Source text:
Backers pitch niche asset as smart investment amid broader distress, but others have doubts

Rudder Property Group's Michael Rudder; 450 West 31 Street, 32 West 39th Street in Manhattan (Rudder Property Group, iStock)
Rudder Property Group's Michael Rudder; 450 West 31 Street, 32 West 39th Street in Manhattan (Rudder Property Group, iStock)

It’s been a grim couple of months for New York City’s office market.

Occupancy rates have been slow to recover as most white-collar workers continue to stay home. Blackstone, one of the city’s largest commercial landlords, handed back the keys to a Midtown office tower last month after its loan went into special servicing. And for the first time in over two decades, the total market value of the city’s office buildings declined, according to the state’s comptroller, tumbling 16.6 percent in fiscal year 2022.

But commercial broker Michael Rudder believes that a niche asset class can be a hedge against distress in the broader market. Unlike a traditional office lease that is subject to rent hikes, office condos allow tenants to buy properties outright, much like a residential condo.

Rudder might be onto something: In the second half of 2021, office condo sales totaled $179.2 million, up 27 percent from the five-year average, according to data from Rudder’s firm, Rudder Property Group.

Still, the sector is tiny. Consisting of 103 buildings and 11.2 million square feet, it makes up less than 2 percent of Manhattan’s office market. Nonetheless, Rudder said that more landlords are asking about converting their existing vacancy-ridden buildings into office condos.

“Office condos are having their moment,” said Rudder, who has a vested interest in the submarket: His firm solely focuses on office condo sales.

Exercise directions: Return everything in the Manhattan office condo article above from "It’s been a" down to "fiscal year 2022.", copied word for word.

Data excerpt:
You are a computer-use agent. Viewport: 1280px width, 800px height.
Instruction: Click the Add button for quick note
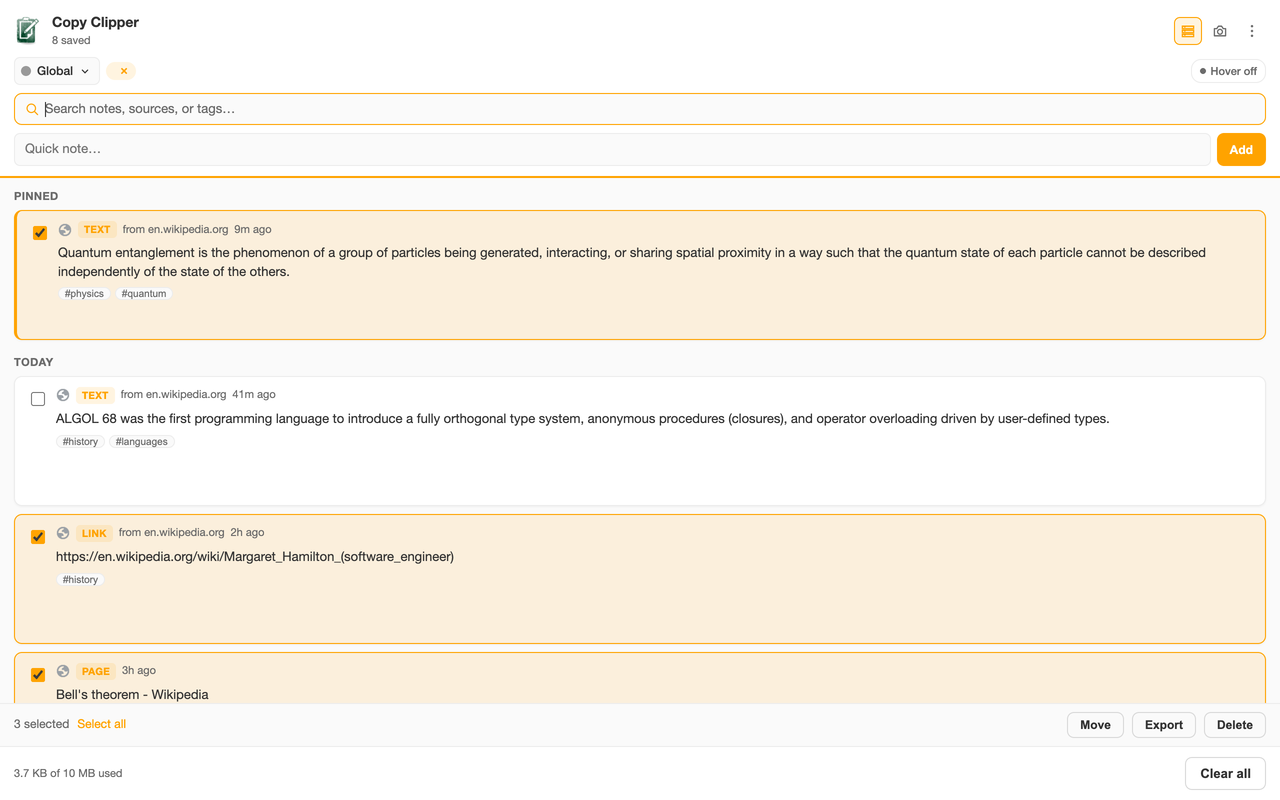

The output:
It’s been a grim couple of months for New York City’s office market.

Occupancy rates have been slow to recover as most white-collar workers continue to stay home. Blackstone, one of the city’s largest commercial landlords, handed back the keys to a Midtown office tower last month after its loan went into special servicing. And for the first time in over two decades, the total market value of the city’s office buildings declined, according to the state’s comptroller, tumbling 16.6 percent in fiscal year 2022.